- **INSTRUCTIONS TO FOLLOW**:
Copy out all of the material below word for word, line by line, with no changes.

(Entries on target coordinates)
========

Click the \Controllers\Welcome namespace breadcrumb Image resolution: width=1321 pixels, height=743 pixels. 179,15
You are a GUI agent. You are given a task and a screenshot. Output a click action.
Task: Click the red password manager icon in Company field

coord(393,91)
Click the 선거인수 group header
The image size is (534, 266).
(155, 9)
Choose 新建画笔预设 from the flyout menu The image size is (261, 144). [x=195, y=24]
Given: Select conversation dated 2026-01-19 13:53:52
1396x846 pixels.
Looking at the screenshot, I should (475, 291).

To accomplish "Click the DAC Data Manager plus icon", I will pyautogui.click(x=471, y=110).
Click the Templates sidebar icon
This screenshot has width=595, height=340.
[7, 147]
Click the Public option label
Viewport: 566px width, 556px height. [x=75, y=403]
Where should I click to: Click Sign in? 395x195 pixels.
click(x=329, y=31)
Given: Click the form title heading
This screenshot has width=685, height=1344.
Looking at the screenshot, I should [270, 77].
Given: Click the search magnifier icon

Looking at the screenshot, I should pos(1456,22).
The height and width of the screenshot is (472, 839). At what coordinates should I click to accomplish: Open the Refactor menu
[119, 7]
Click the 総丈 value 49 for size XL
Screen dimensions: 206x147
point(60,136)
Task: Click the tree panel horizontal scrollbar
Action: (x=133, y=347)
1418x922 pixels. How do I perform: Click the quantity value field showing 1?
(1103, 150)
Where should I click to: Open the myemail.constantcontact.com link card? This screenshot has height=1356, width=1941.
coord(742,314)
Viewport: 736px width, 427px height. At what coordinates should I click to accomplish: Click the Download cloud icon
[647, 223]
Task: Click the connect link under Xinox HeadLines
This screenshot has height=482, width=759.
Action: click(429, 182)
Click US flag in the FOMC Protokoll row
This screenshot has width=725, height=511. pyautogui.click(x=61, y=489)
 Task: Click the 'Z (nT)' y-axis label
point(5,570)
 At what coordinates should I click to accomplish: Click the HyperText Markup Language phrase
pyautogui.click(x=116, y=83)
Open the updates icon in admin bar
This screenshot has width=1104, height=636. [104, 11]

========

- **THE OUTPUT**:
Click the \Controllers\Welcome namespace breadcrumb Image resolution: width=1321 pixels, height=743 pixels. 179,15
You are a GUI agent. You are given a task and a screenshot. Output a click action.
Task: Click the red password manager icon in Company field

coord(393,91)
Click the 선거인수 group header
The image size is (534, 266).
(155, 9)
Choose 新建画笔预设 from the flyout menu The image size is (261, 144). [x=195, y=24]
Given: Select conversation dated 2026-01-19 13:53:52
1396x846 pixels.
Looking at the screenshot, I should (475, 291).

To accomplish "Click the DAC Data Manager plus icon", I will pyautogui.click(x=471, y=110).
Click the Templates sidebar icon
This screenshot has width=595, height=340.
[7, 147]
Click the Public option label
Viewport: 566px width, 556px height. [x=75, y=403]
Where should I click to: Click Sign in? 395x195 pixels.
click(x=329, y=31)
Given: Click the form title heading
This screenshot has width=685, height=1344.
Looking at the screenshot, I should [270, 77].
Given: Click the search magnifier icon

Looking at the screenshot, I should pos(1456,22).
The height and width of the screenshot is (472, 839). At what coordinates should I click to accomplish: Open the Refactor menu
[119, 7]
Click the 総丈 value 49 for size XL
Screen dimensions: 206x147
point(60,136)
Task: Click the tree panel horizontal scrollbar
Action: (x=133, y=347)
1418x922 pixels. How do I perform: Click the quantity value field showing 1?
(1103, 150)
Where should I click to: Open the myemail.constantcontact.com link card? This screenshot has height=1356, width=1941.
coord(742,314)
Viewport: 736px width, 427px height. At what coordinates should I click to accomplish: Click the Download cloud icon
[647, 223]
Task: Click the connect link under Xinox HeadLines
This screenshot has height=482, width=759.
Action: click(429, 182)
Click US flag in the FOMC Protokoll row
This screenshot has width=725, height=511. pyautogui.click(x=61, y=489)
 Task: Click the 'Z (nT)' y-axis label
point(5,570)
 At what coordinates should I click to accomplish: Click the HyperText Markup Language phrase
pyautogui.click(x=116, y=83)
Open the updates icon in admin bar
This screenshot has width=1104, height=636. [104, 11]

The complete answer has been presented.